Mitochondrial analysis conducted in 2004 suggests that P. unicornis is a sister species to Mitu tuberosum, while the other Pauxi species, P. pauxi, is sister to the combined Mitu and P. unicornis clade. This means the genus Pauxi is not monophyletic but paraphyletic, and to resolve this parsimoniously the genus Pauxi should be sunk into synonymy with Mitu. The paraphyly of Pauxi could be due to incomplete lineage sorting, where a gene tree is inconsistent with its species tree, however this phenomenon should be less prevalent in deep phylogenetic splits (i.e. between genera). Because of this, Pereira et al. conclude incomplete lineage sorting is unlikely to account for the paraphyletic genus Pauxi because, according to their own analysis, Mitu and Pauxi diverged approximately 6.5mya. Note that Pereira et al. were not working with any samples of P. koepckeae.

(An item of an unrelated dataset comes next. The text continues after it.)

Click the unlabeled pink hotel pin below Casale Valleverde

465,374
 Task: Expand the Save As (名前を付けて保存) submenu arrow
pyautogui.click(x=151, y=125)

A study from 2011 suggests that P. koepckeae be raised to species status as opposed to subspecies based on vocal, behavioural, ecological, and morphological differences. P. koepckeae is only known from a very small geographic area and a small number of specimens (only 3, as of 2009). According to a website, as of 2015, there are only two photos of the birds in existence, although this is incorrect.

==Description==
According to Weske et al., based on a single individual bird, the Sira curassow is very similar morphologically to the horned curassow, however the casque is less erect and more rounded (ellipsoidal instead of elongated cone). Additionally the outer tail feathers have narrower white tips and the four central tail feather completely lack white colouring, although this last characteristic appears to be very variable and perhaps not diagnostic.

==Conservation==
The Sira curassow is listed as critically endangered by BirdLife International for the IUCN as they believe it is threatened by habitat destruction and is hunted for meat. The birds population is believed by BirdLife International in 2016 to be below 250 individuals, citing the 2014 IUCN assessment by Gastañaga for BirdLife International (no longer available online). In the 2016 IUCN assessment by BirdLife International Gastañaga in her 2011 study is said to have estimated the population to be 400. This is not actually stated in her report, instead it is estimated that outside of breeding season the birds occur at a density of less than one bird per 1 km2 over an area encompassing at least the four known areas of occurrence, within 30 km of each other (thus a minimum of 900 km2, thus maximum of 900 birds). (Note: It is unclear if Graham's specimen and sightings in 2007 on the other side of the mountain range were included, however, these were only 20 km from the first sightings.) The 2016 IUCN assessment estimates that the extent of occurrence is 550 km2 (apparently all within the 6164 km2 El Sira Communal Reserve), although it is unclear where this number comes from.

Because of the difference between the stated populations in 2011 and 2014, the 2016 IUCN assessment assumes the population is experiencing a 'decreasing trend'.

According to BirdLife International, the greatest threat to the species is occasional traditional hunting by the local Asháninka people.